Lesson Buddy Responsiveness Degredation

Incident Report for Big Blue Swim School

Postmortem

Root Cause: After reviewing our monitoring and database logs, the dev team determined that one of the schedule tables had been growing slowly in size over the last 30 days causing a gradual decay in performance. Table growth isn’t unusual, but this particular table is a maintained table that requires predictable record counts to satisfy schedule search performance requirements. The table size and subsequent temp table sizes reached a critical point where query performance dropped drastically, causing response times to exceed acceptable parameters, 20s - 60s. Normal response times for the search endpoint is expected to be at or below 500 - 750ms.

Impact: Schedule page and schedule search were unresponsive or very slow to load during the incident window, impacting operational teams' and customers' ability to see the schedule or to enroll new lessons. The issue was primarily being reported by internal users.
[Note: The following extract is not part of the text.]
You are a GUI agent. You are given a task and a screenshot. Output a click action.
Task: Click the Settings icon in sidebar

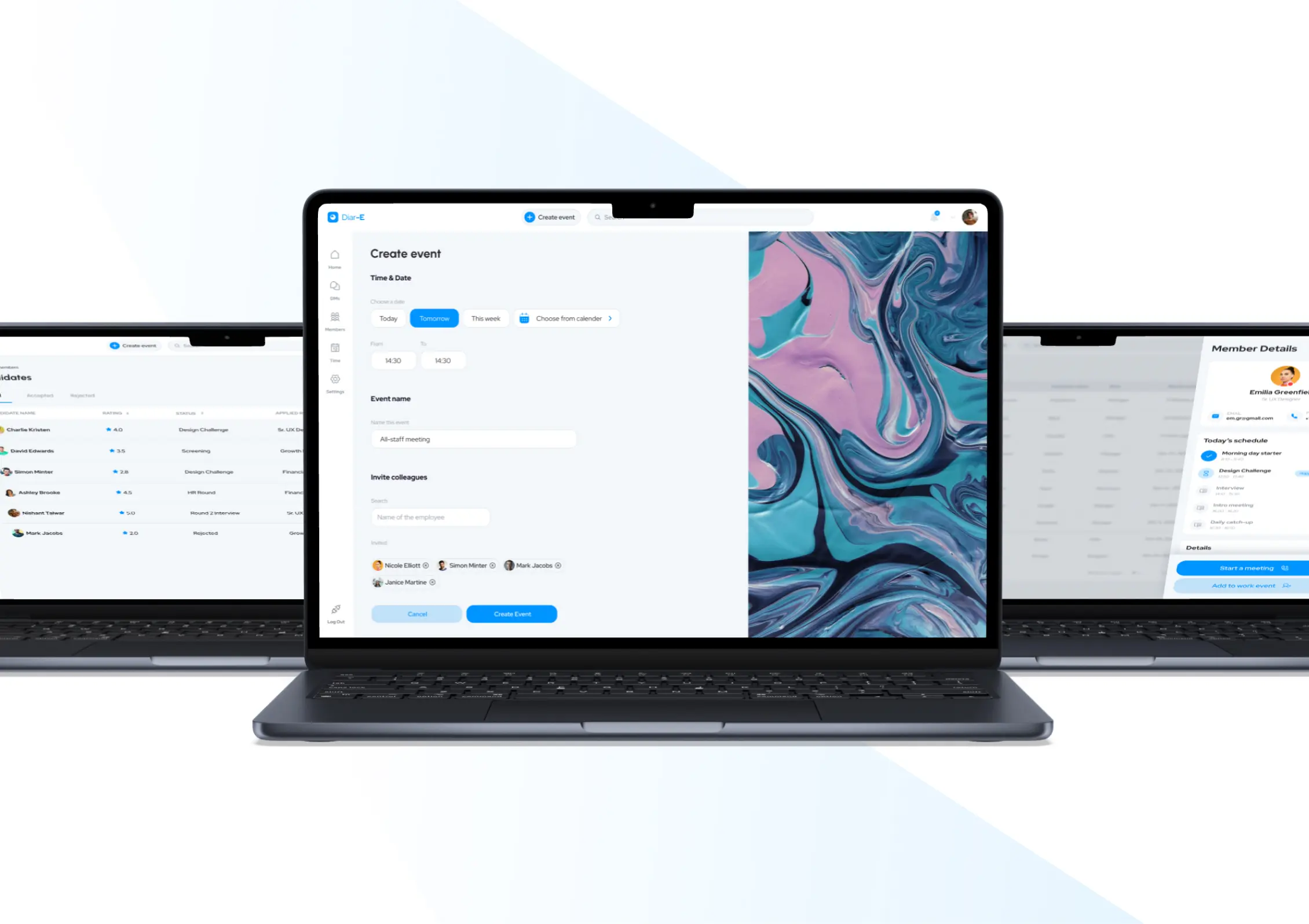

Response and Recovery: The dev team reviewed the affected queries responsible for the lagged endpoints, identified the data growth problem and immediately began clearing the unnecessary records from the table. Given the volume and size of the excess records, this process took about 30 minutes to complete as it required careful planning and scripting as not to cause further disruptions. This had an immediate positive impact on query and endpoint performance bringing both back within acceptable ranges.
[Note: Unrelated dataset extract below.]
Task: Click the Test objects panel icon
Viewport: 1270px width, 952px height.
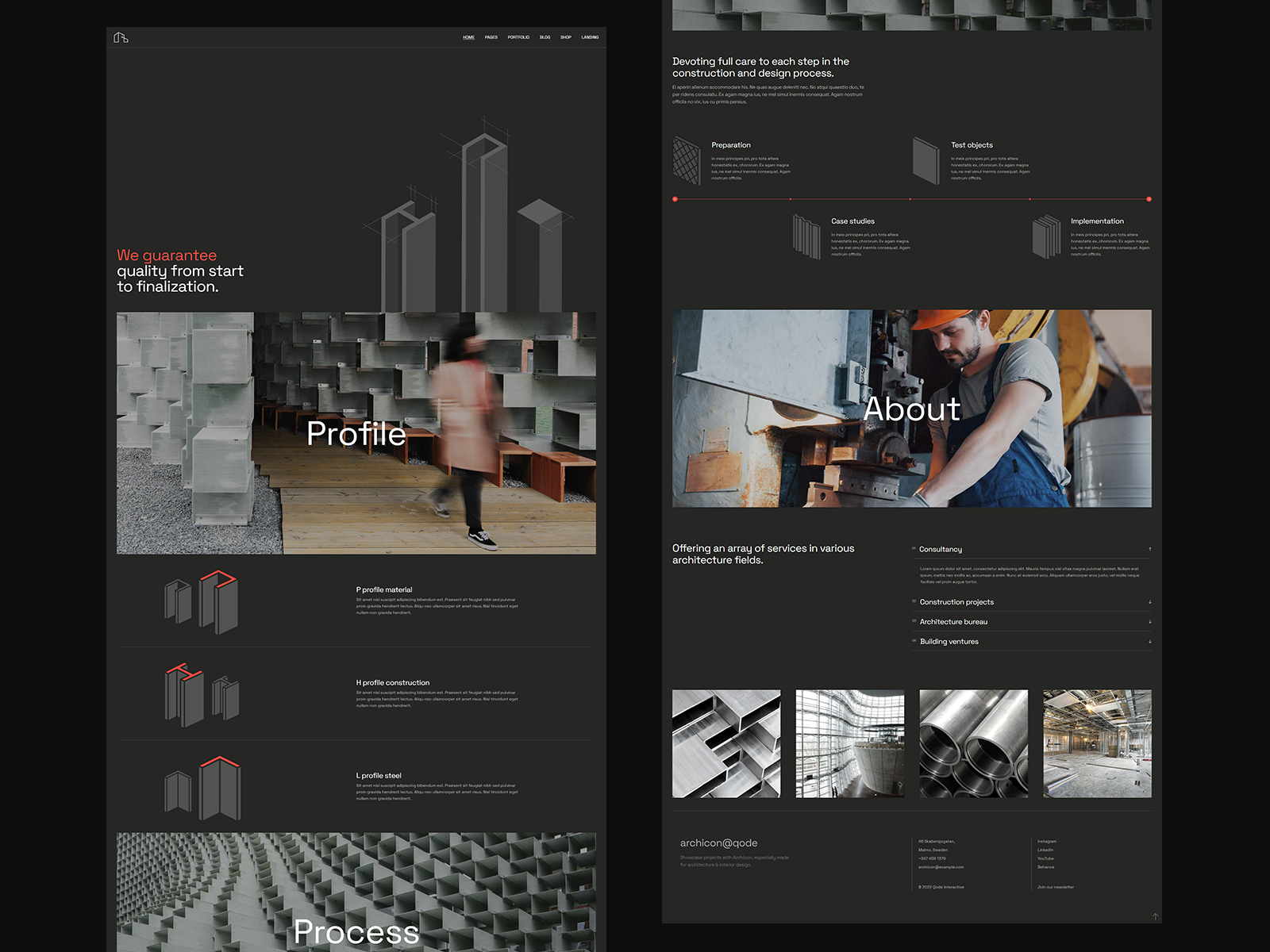Action: click(926, 160)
Next Steps: We identified the source of the table bloating and have already released a fix to address the issue. We’re currently monitoring the table records for the efficacy of the fix. We additionally identified another potential problem query that a fix is pending for and will be deployed by EOD 4/15/25. Additionally we identified two additional database monitoring points and those have been created with alerting. We’re also investigating other possible monitoring options to gain better visibility and warning against endpoint latency issues.

Posted Apr 14, 2025 - 14:48 CDT

Resolved

This incident has been resolved.

Posted Apr 12, 2025 - 11:59 CDT

Monitoring

A fix has been implemented and we're seeing an increase in LessonBuddy performance. We will be monitoring as this functionality returns and expect a full return within the next hour.

Posted Apr 12, 2025 - 10:15 CDT

Identified

We've identified the issue and are working towards a resolution with an estimated resolve time of 30 to 45 minutes.

Posted Apr 12, 2025 - 08:13 CDT

This incident affected: LessonBuddy (Web Application (lessonbuddy.com), API).